Via the 1962 founding of the Indian National Committee for Space Research (INCOSPAR), the institutionalization of Indian astrophysical research was born during a time of peak global excitement toward space research and exploration. The Cold War era often employed an evocation of rocketry technologies as a measure of civilizational modernity; however, the United States and USSR scientists doing such work had at their disposal the resources of the two most powerful global economies (lab technology, national scientific excitement, advanced rocket construction materials, etc.). India’s space programme had, conversely, a much smaller scope, identified by Sarabhai as a “very modest one indeed,” emphasizing primarily ionospheric and, contained therein, electrojet research. Unlike the civilizational metaphysics attached to astrophysical discourse at the time, the aim of Indian rocketry was a humble post-colonial scientific development.

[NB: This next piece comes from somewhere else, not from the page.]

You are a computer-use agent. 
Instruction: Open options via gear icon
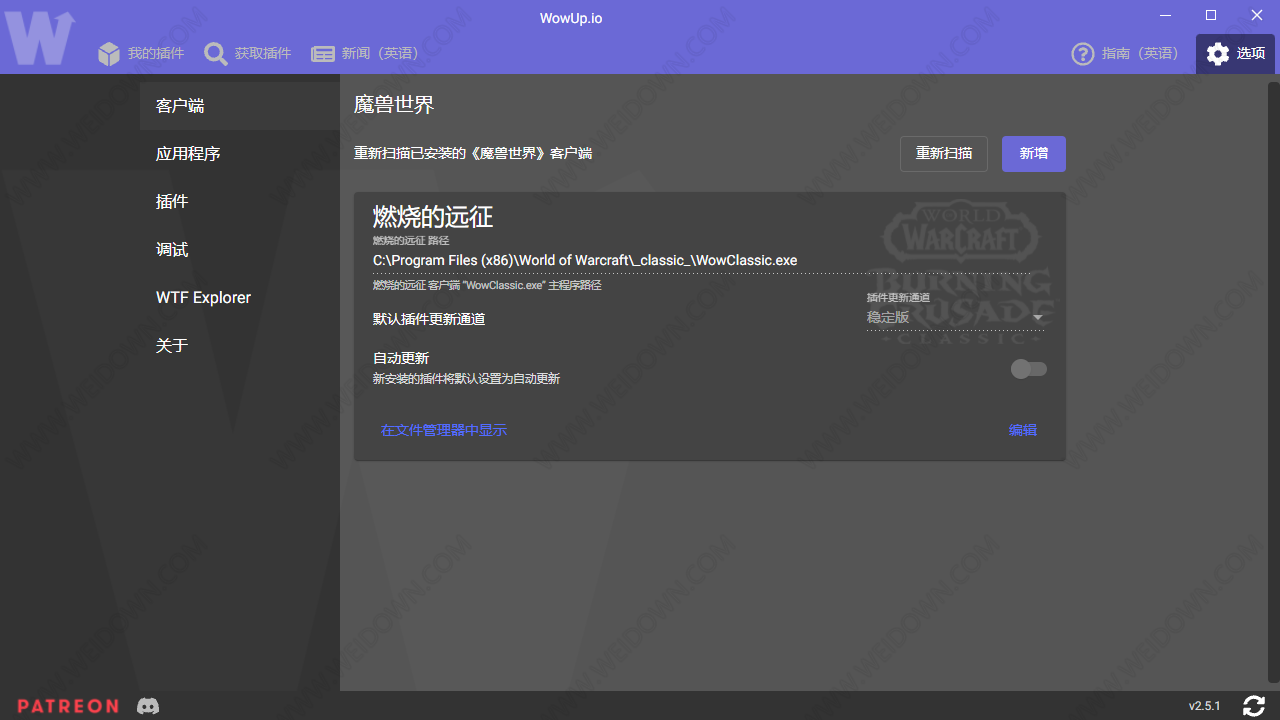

For the developmental mission, Sarabhai propagated from the early days the “leap-frogging” of technological processes—that is, bypassing the conventional scientific stages of development and exploiting the most advanced space infrastructure and astrophysical theories so space research could, thus, “materially assist developing countries, such as India to leap-frog from their present status.” Methodologically, this was most effectively done by taking the best of what foreign space research provided and adding it to the Indian lexicon of understanding; the 1963 inaugural rocket launched blended Soviet (M-100) and French (Centaure) equipment to an American rocket environment synthesized by Indian equations.

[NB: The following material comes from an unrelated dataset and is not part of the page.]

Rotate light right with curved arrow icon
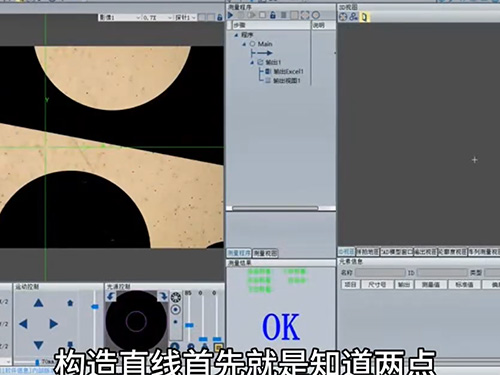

Sarabhai took the emphatic position for a deconstruction of foreign scientific norms and a creative reconstruction in the Indian context, exemplified in his position that: “Many people suppose that there is the absence of the imaginative and intuitive element in the pursuit of science in contrast to philosophy, literary or artistic endeavour. This surely is a fallacy.” Indian astrophysical methodology was not to employ a mere transplantation of Euro-American scientific precedent, nor to generate an entirely new language of cosmology born from empirical nationalisms—it was a matter of meddling with theory, apparatus, and accounts of what the apparatus is doing. In the epistemological base of Indian astrophysics, a chimerical disavowal of Euro-American cosmological thought made no more sense than a blinkered infatuation with it. This apparatus was a developmental mission to promote Indian science as an instrument for domestic, institutionalized intellectual progress.